In 1974, a further merger took place with the Technical Teaching Training College at Holly Bank. That college had been noted in education circles for its policy of training students over the age of 25, one of whom was the future Education Secretary David Blunkett. However, after the merger, it became part of the Polytechnic's Faculty of Education, and those idiosyncrasies were gradually eroded. Teacher training remained on the Holly Bank site until the land was sold by the university in 2001.

The campus precinct was redeveloped by the firm Wilson and Womersley. Awarding J. L. Womersley a Fellowship for the design, the Deputy Rector commented on the courage and vision of the plan, with the Central Services building in particular being a monument to that vision. The large brown Central Services Building, now known as the Schwann Building, a prominent feature not just of the campus but also the town of Huddersfield itself, was completed in January 1977. The brown colour was chosen so it would better fit in with the local sandstone. The building was officially opened by the Duchess of Kent.

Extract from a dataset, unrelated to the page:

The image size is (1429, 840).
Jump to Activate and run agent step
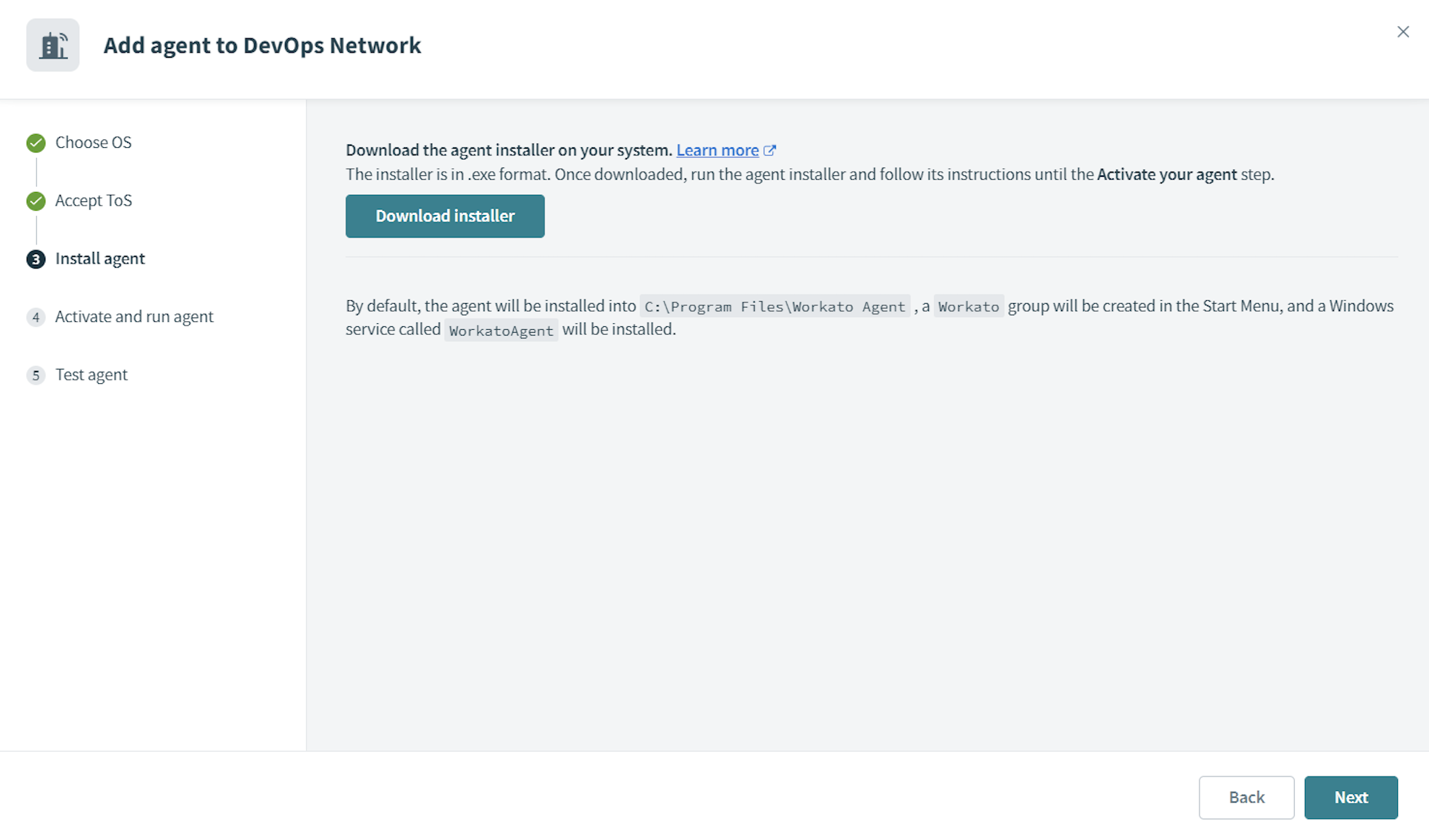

Several high-profile bands played the university's students' union during the late 1970s and early 1980s, including The Stranglers, The Jam and The Undertones.

Former Prime Minister Harold Wilson returned to his hometown in 1983, the same year he stood down as an MP, to open a university building on Firth Street and to deliver a lecture. He would later have a different building named after him on the campus. An annual memorial lecture takes place at the university in his name, and notable speakers have included former Prime Ministers Gordon Brown in 2018 and Sir John Major in 2022.

=== University of Huddersfield (since 1992) ===
The Polytechnic became the University of Huddersfield in 1992.

Professor Ken Durrands was Vice-Chancellor at the time the institution achieved university status. He was later credited with having "transformed" it into "a thriving university". However, in 1994 he was forced to leave his post before the end of his contract, following a row over the removal of independently-elected representatives from the university's governing body.

Sir William Taylor served as Vice-Chancellor for a year during 1994 and 1995. He had previously been the Vice-Chancellor of Hull University. He only intended to remain at Huddersfield for 12 months, on an interim basis.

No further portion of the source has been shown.